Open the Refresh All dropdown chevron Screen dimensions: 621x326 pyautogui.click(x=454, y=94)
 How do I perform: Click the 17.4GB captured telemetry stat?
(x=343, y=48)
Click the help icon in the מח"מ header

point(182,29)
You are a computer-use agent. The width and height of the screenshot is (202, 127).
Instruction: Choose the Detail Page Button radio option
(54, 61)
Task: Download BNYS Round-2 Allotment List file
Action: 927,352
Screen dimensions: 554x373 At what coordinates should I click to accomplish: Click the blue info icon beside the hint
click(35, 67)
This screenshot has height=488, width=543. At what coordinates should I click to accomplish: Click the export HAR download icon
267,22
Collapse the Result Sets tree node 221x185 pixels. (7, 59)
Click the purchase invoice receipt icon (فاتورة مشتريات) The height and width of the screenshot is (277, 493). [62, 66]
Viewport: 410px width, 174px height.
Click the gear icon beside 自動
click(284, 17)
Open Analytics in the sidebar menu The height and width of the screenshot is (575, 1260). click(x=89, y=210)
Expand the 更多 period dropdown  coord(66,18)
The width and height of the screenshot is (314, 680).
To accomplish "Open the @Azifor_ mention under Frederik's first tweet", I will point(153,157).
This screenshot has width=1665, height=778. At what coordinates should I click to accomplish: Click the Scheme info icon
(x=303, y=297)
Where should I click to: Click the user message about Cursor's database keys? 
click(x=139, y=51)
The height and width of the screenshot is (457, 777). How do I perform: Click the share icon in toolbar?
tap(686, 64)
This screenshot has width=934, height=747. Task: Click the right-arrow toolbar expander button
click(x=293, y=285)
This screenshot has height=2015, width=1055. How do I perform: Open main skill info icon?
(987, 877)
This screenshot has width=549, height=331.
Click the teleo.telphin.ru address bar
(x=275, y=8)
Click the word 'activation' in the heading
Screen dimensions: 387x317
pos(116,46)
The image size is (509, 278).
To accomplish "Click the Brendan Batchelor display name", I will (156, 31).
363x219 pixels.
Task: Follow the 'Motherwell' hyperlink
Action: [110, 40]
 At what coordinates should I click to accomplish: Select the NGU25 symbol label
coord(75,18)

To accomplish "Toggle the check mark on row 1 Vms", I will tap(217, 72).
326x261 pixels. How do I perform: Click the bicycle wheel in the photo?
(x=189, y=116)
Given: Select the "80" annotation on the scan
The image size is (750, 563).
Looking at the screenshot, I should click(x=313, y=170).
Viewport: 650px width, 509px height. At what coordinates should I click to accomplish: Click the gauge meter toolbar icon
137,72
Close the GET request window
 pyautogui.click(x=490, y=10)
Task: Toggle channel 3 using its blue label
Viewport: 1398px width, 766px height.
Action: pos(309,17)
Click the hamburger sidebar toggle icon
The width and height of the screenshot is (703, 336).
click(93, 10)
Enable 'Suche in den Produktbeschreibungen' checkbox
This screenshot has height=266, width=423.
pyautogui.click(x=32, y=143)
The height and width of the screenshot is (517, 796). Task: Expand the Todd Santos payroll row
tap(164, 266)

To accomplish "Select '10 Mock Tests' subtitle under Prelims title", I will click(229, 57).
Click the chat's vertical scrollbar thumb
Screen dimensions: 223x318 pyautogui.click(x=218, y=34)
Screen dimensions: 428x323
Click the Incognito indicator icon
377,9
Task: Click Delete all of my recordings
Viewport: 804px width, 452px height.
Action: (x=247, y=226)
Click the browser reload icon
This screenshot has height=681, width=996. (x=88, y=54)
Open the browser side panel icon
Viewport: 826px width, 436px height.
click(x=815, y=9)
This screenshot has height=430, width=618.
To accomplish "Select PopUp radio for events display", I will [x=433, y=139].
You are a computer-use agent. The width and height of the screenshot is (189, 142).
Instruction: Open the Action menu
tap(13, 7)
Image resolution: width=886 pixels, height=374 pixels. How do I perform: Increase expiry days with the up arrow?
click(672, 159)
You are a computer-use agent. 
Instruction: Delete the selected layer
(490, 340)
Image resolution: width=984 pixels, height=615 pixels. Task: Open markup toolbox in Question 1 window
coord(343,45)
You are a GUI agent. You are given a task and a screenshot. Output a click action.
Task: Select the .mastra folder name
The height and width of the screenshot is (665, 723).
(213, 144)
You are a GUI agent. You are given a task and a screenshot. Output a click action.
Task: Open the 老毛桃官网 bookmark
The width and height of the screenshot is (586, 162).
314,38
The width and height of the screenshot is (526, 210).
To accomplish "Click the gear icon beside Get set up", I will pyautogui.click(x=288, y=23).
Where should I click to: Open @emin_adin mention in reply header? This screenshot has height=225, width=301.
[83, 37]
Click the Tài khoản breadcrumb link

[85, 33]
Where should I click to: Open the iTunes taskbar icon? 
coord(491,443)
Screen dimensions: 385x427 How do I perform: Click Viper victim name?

____________

* _INSTRUCTIONS TO FOLLOW_:
In the listing above, find the line with "Collapse the Result" and the line with "Click the word 'activation' in the heading", then reproduce both and every line between them exactly.

* _EXERCISE RESULT_:
Collapse the Result Sets tree node 221x185 pixels. (7, 59)
Click the purchase invoice receipt icon (فاتورة مشتريات) The height and width of the screenshot is (277, 493). [62, 66]
Viewport: 410px width, 174px height.
Click the gear icon beside 自動
click(284, 17)
Open Analytics in the sidebar menu The height and width of the screenshot is (575, 1260). click(x=89, y=210)
Expand the 更多 period dropdown  coord(66,18)
The width and height of the screenshot is (314, 680).
To accomplish "Open the @Azifor_ mention under Frederik's first tweet", I will point(153,157).
This screenshot has width=1665, height=778. At what coordinates should I click to accomplish: Click the Scheme info icon
(x=303, y=297)
Where should I click to: Click the user message about Cursor's database keys? 
click(x=139, y=51)
The height and width of the screenshot is (457, 777). How do I perform: Click the share icon in toolbar?
tap(686, 64)
This screenshot has width=934, height=747. Task: Click the right-arrow toolbar expander button
click(x=293, y=285)
This screenshot has height=2015, width=1055. How do I perform: Open main skill info icon?
(987, 877)
This screenshot has width=549, height=331.
Click the teleo.telphin.ru address bar
(x=275, y=8)
Click the word 'activation' in the heading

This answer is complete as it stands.